Kermadec and Written By might not leap into most judges’ lists of Australia’s top ten stallions, though the former at least has four elite victors including two Oaks winners in Willowy and Amokura, and his star performer Montefilia, another female.
But Le Metayer has great faith in Jamieson’s breeding, saying Gilgai was “an exceptional farm who have bred elite horses year in year out, often by obscure stallions”.
“Their mating strategy is exceptional and when you’re buying an elite horse from a farm like that, you know you’ve got a good chance,” he said, adding the Gilgai factor was worth around “ten per cent” in his considerations.
“We went to visit Gilgai a few times. Last year we took [Two Bays Farm’s] Ross Ferris there, whose intention is to be the next Gilgai. There’s not many farms like this in the world. I’ve travelled around, and there’s not many farms that can produce champions year in and year out, to the level of Black Caviar.
“So it’s a factor. But the horse has got to stack up – the horse and the pedigree and the mental and the demeanour.”
Le Metayer was confident his back-to-back buys met all of those requirements.
“I look at thousands of fillies each year, and I just thought she was the best athlete I’d seen all year,” he said of his Kermadec filly.
“I think she’s going to be an elite three-year-old.
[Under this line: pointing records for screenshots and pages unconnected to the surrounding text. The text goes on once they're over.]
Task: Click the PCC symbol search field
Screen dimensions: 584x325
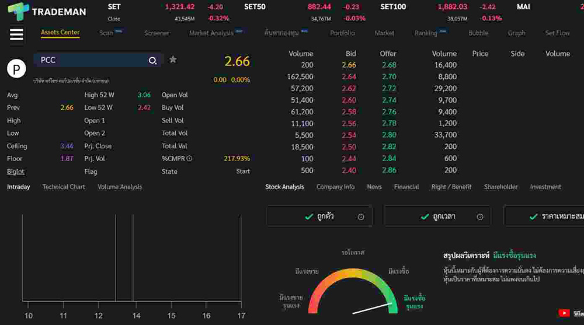Action: [91, 60]
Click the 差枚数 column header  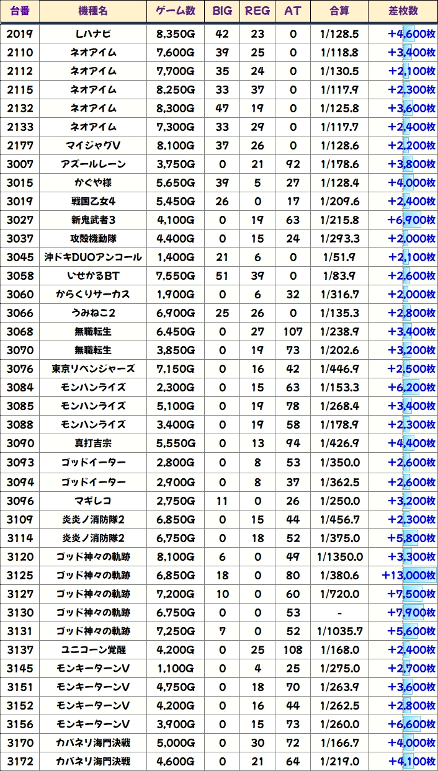(403, 11)
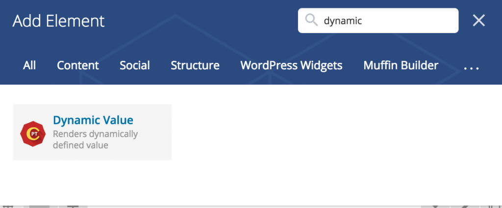Click the partially visible down arrow at bottom

(435, 207)
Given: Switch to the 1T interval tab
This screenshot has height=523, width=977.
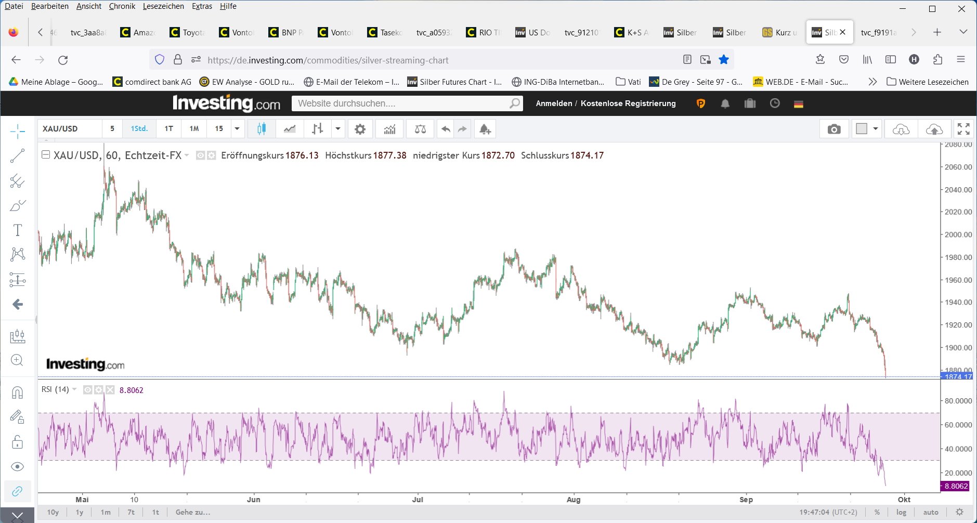Looking at the screenshot, I should tap(169, 129).
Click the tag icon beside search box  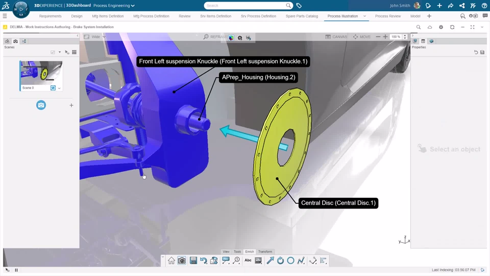(x=299, y=6)
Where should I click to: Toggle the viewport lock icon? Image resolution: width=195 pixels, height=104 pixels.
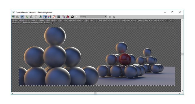[31, 17]
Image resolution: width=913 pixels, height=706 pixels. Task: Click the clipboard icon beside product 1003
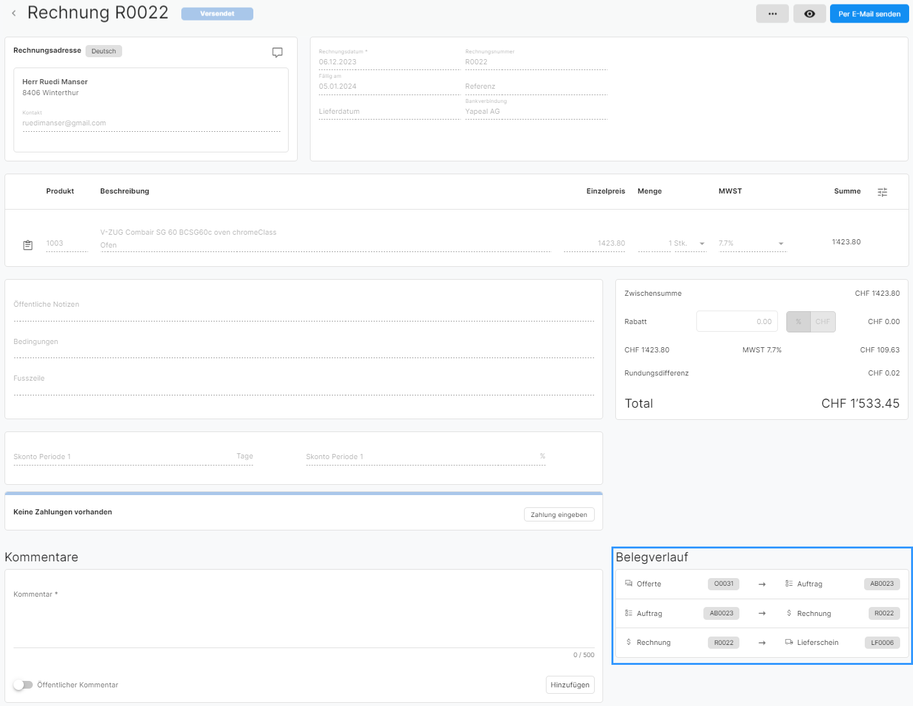click(28, 245)
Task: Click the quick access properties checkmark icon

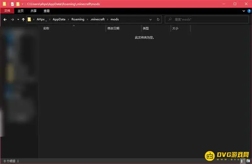Action: coord(12,4)
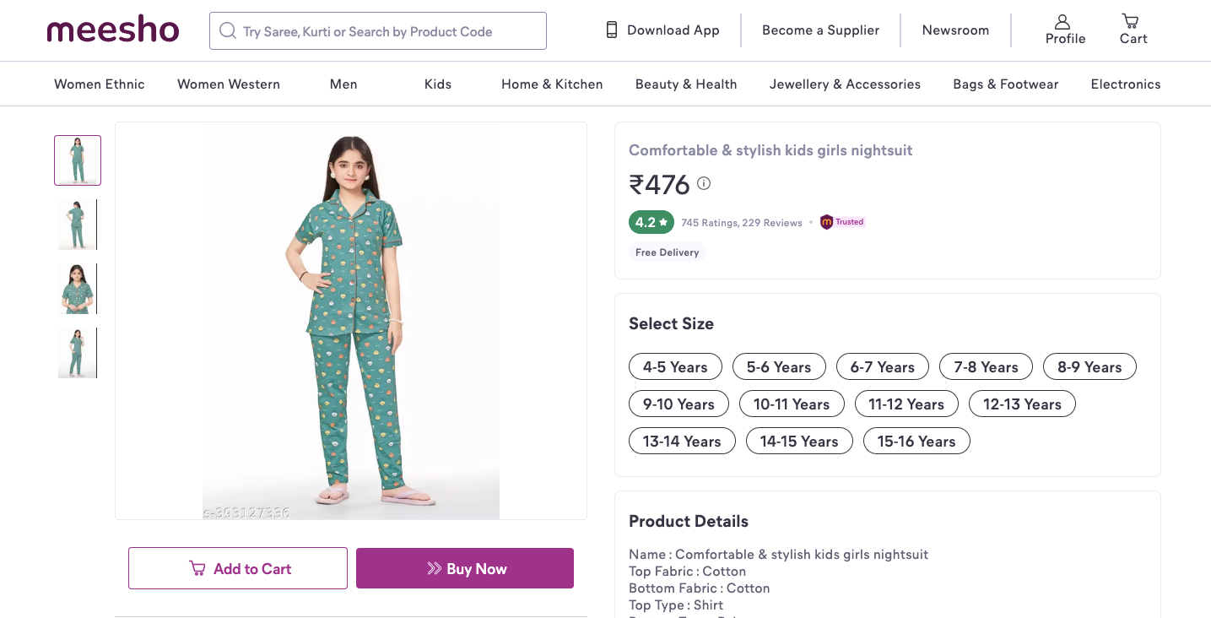1211x618 pixels.
Task: Click the price info icon
Action: click(x=704, y=183)
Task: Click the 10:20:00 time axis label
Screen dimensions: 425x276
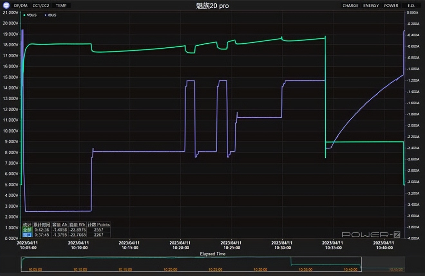Action: 181,245
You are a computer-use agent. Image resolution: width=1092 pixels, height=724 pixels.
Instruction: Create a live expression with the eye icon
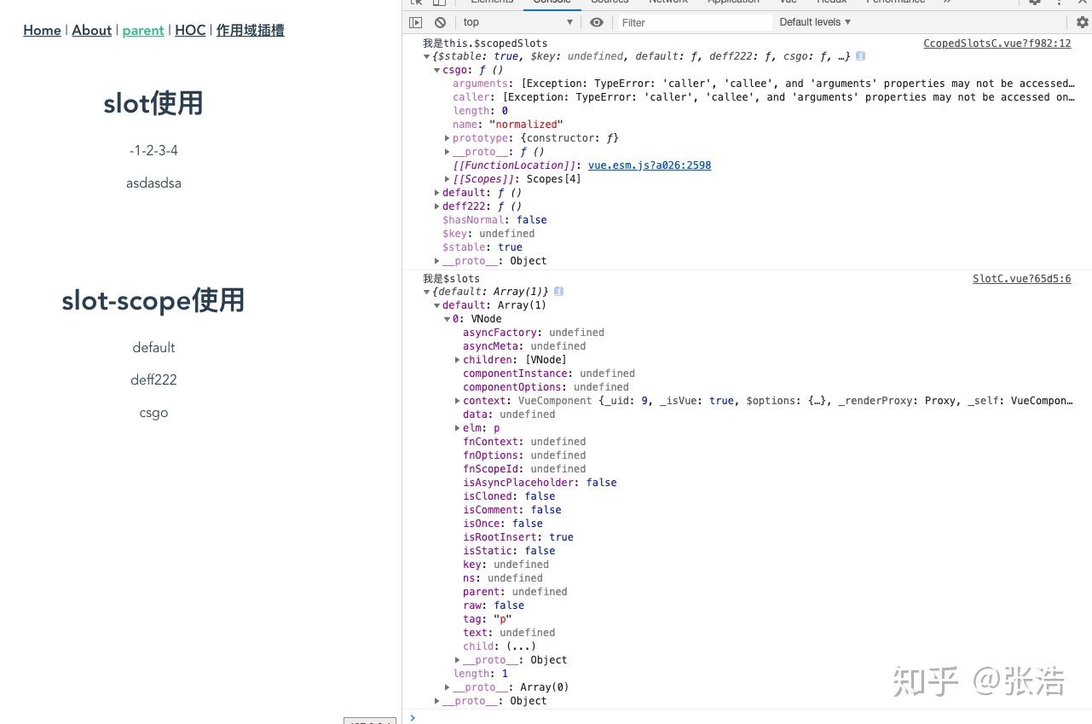click(597, 22)
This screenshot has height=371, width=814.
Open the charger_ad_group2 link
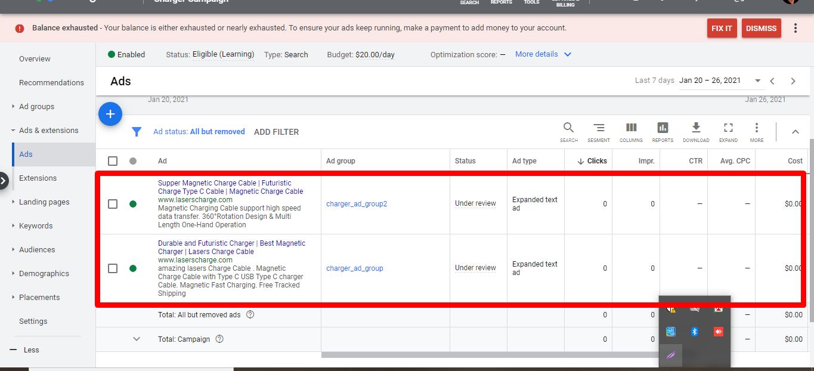(357, 204)
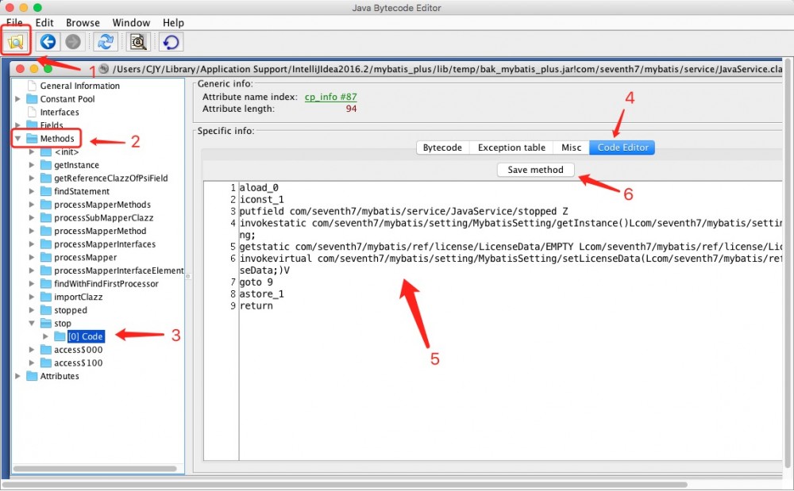Click the Save method button
Screen dimensions: 794x491
535,170
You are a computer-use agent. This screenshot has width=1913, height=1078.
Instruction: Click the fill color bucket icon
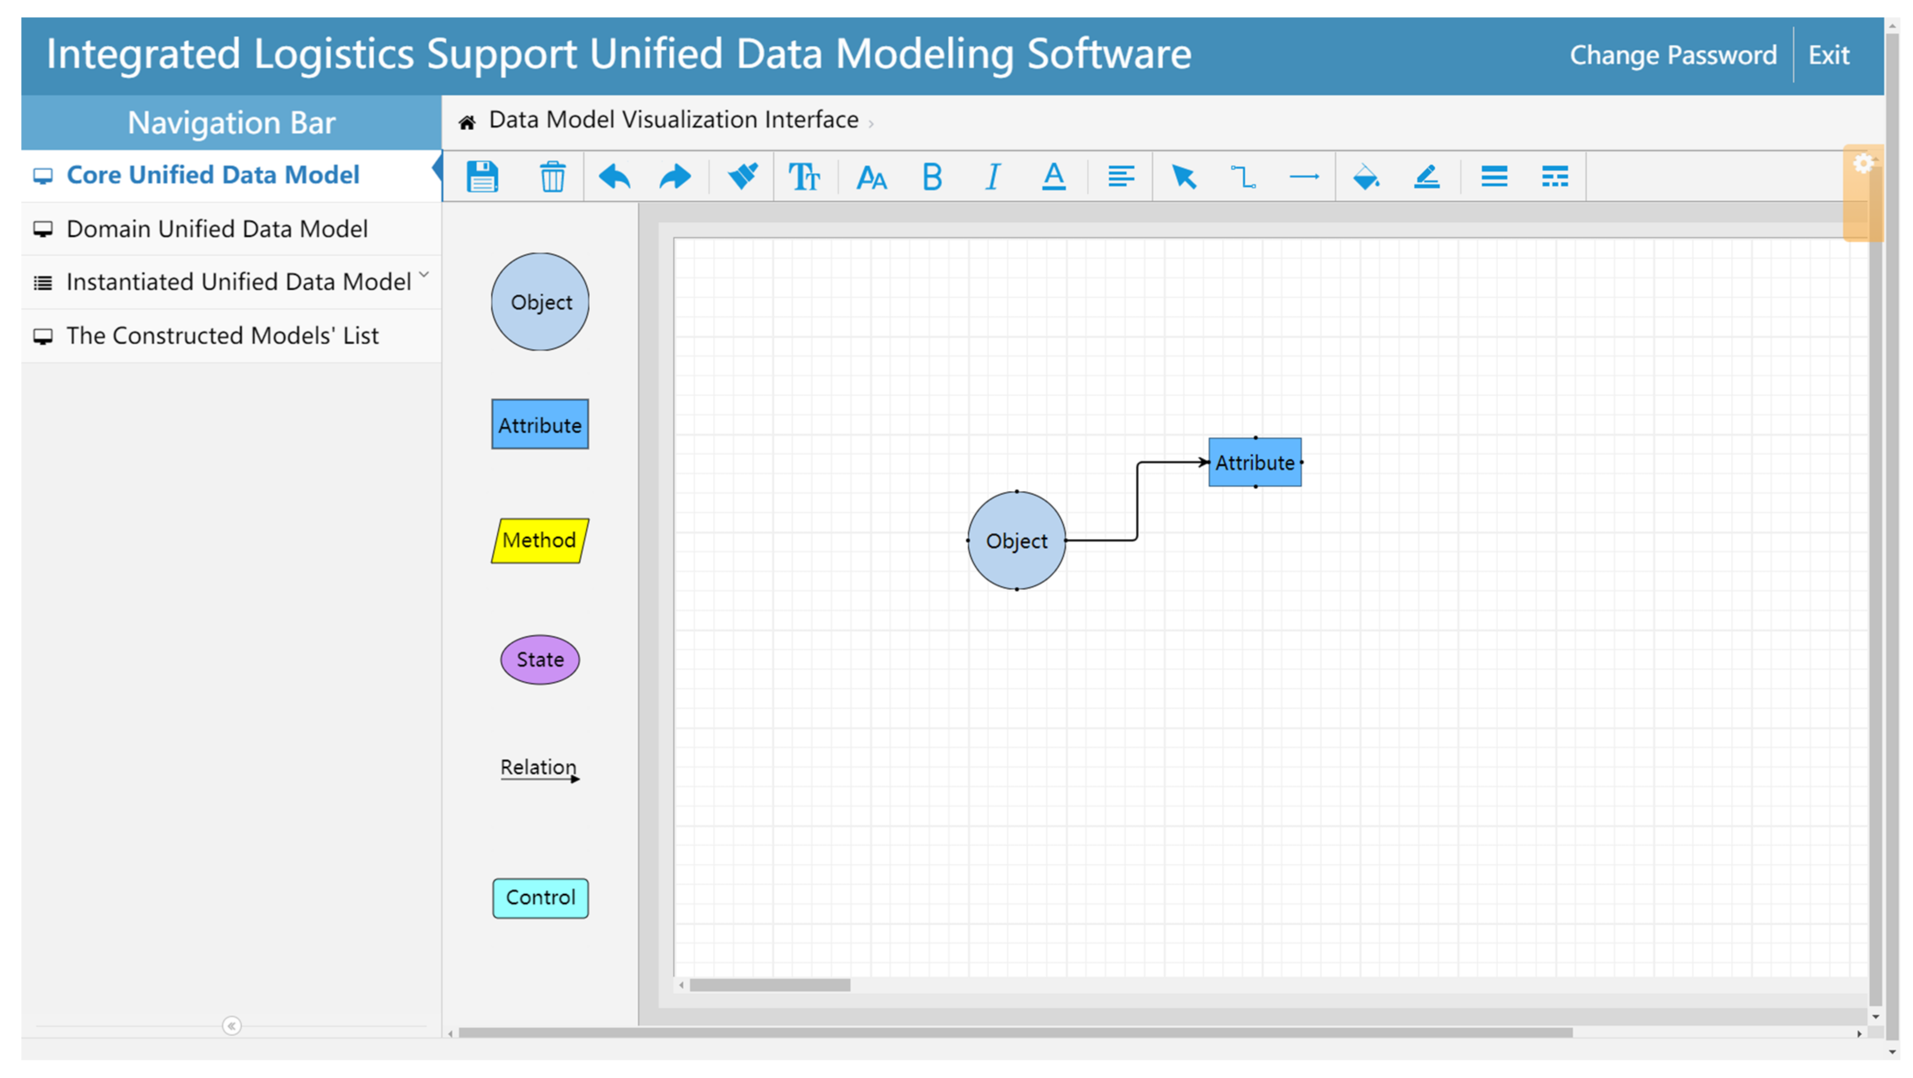(x=1366, y=177)
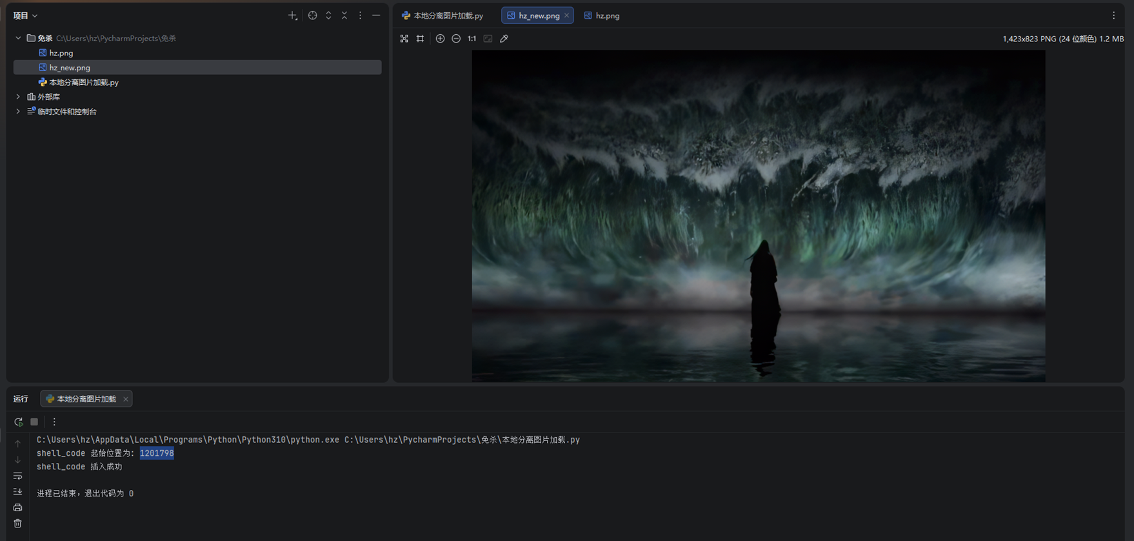Click the collapse all icon in project panel

(x=344, y=15)
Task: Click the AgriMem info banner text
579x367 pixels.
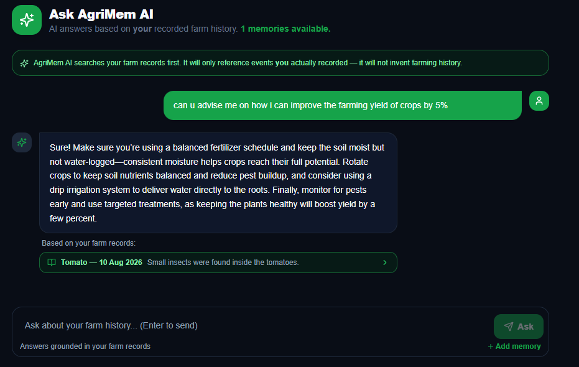Action: [248, 63]
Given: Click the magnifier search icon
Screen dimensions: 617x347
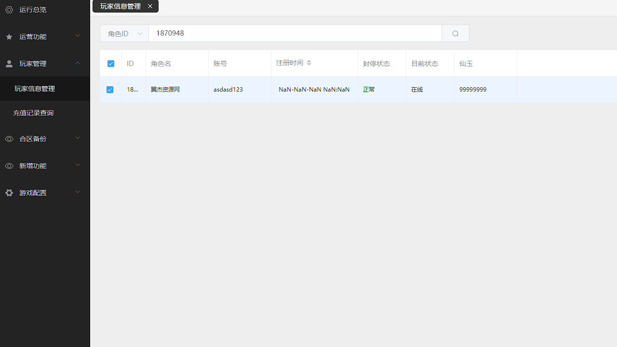Looking at the screenshot, I should pos(455,33).
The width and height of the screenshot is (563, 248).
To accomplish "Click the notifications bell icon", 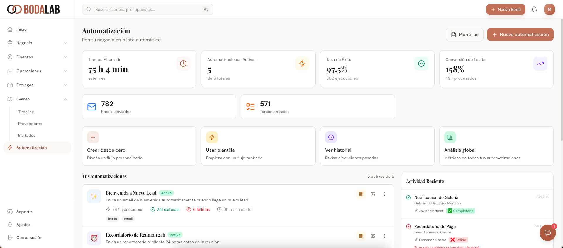I will (x=534, y=9).
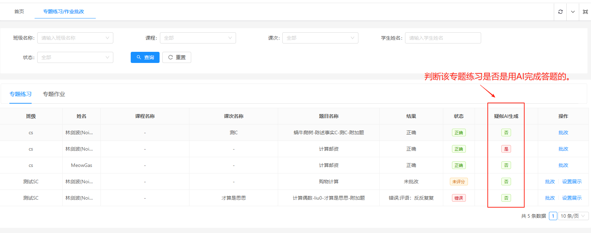Open the 课程 dropdown selector
Viewport: 591px width, 233px height.
(198, 38)
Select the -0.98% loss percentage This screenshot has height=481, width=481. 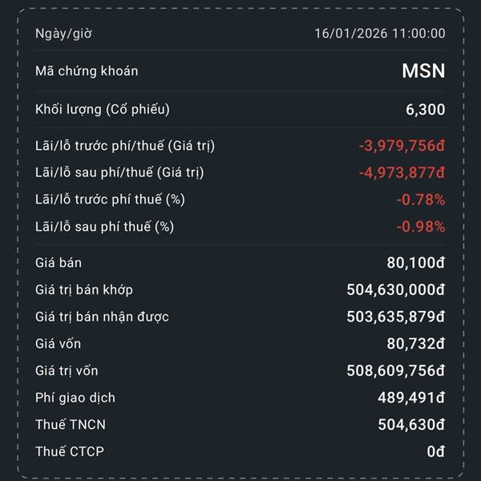pyautogui.click(x=421, y=226)
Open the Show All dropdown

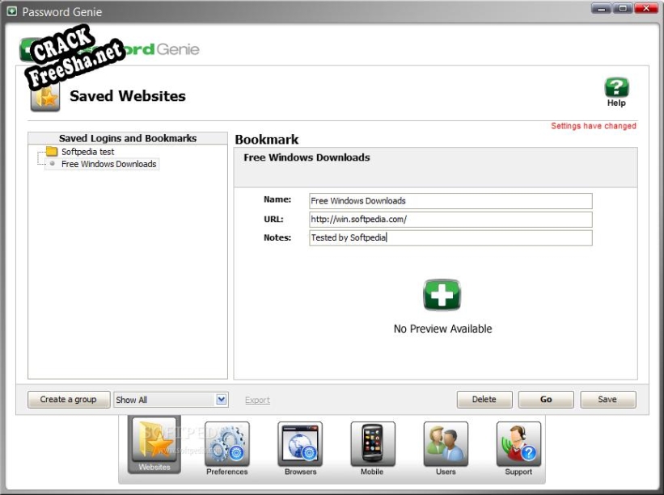tap(171, 400)
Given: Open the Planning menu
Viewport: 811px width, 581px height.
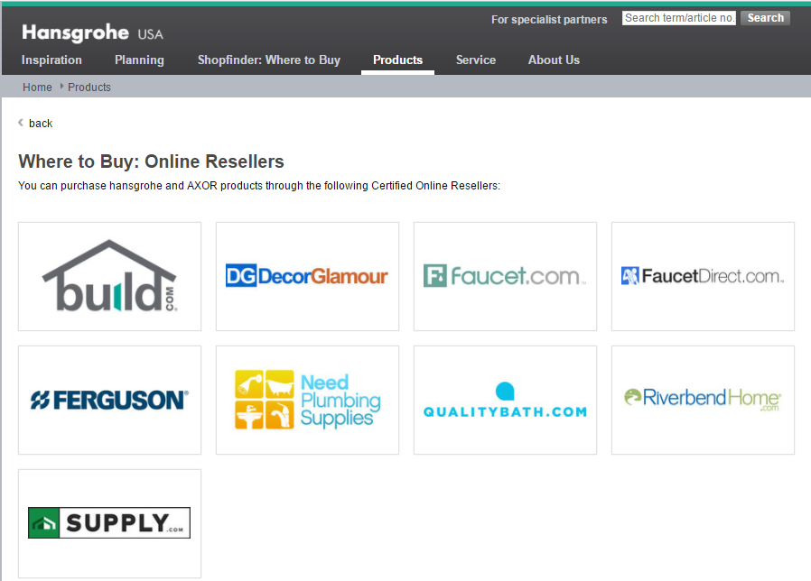Looking at the screenshot, I should [x=139, y=60].
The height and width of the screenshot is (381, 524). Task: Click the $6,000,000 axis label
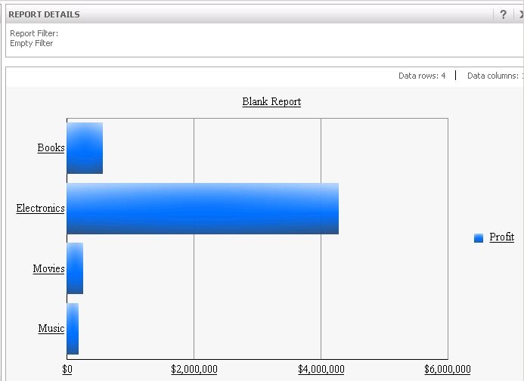coord(448,369)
She has a phenomenal action, and obviously a very good pedigree. The dam is from a strong European family, and we all know the dominance of European bloodlines here in Australia, and Kermadec is a sire who can get you a really good filly.”
The day’s third-top priced yearling was Lot 484, Milburn Creek’s grey son of Extreme Choice (Not A Single Doubt) from the stakes-placed Ariaz (Charge Forward) who was bought for $540,000 by My Racehorse, trainer Michael Freedman and Belmont Bloodstock.
‘Extreme Choice is such a good stallion, and having the colt go to a trainer like MIchael Freedman, who’s had really good success for us with Apocalyptic, Ninja and a few others, it’s a marriage made in heaven,” said My Racehorse’s Ben Willis.
“He looks fast, looks like an early two-year-old, and hopefully he can do that on the track.”
Maher purchased the day’s fourth-top priced yearling in Lot 470, a $480,000 colt from the first crop of his dual Derby and Australian Guineas (Gr 1, 1600m) hero – and now Arrowfield Stud sire – Hitotsu (Maurice).
The leading stallion from Book 1 was Swettenham Stud’s Toronado, who had 30 lots sold for $4,955,000. Best by average – with three or more lots sold – was Widden’s Zoustar, with six sellers at $362,500.
Book 1’s leading buyer was Lindsay Park and Dean Hawthorne Bloodstock, with nine yearlings costing a combined $2,330,000.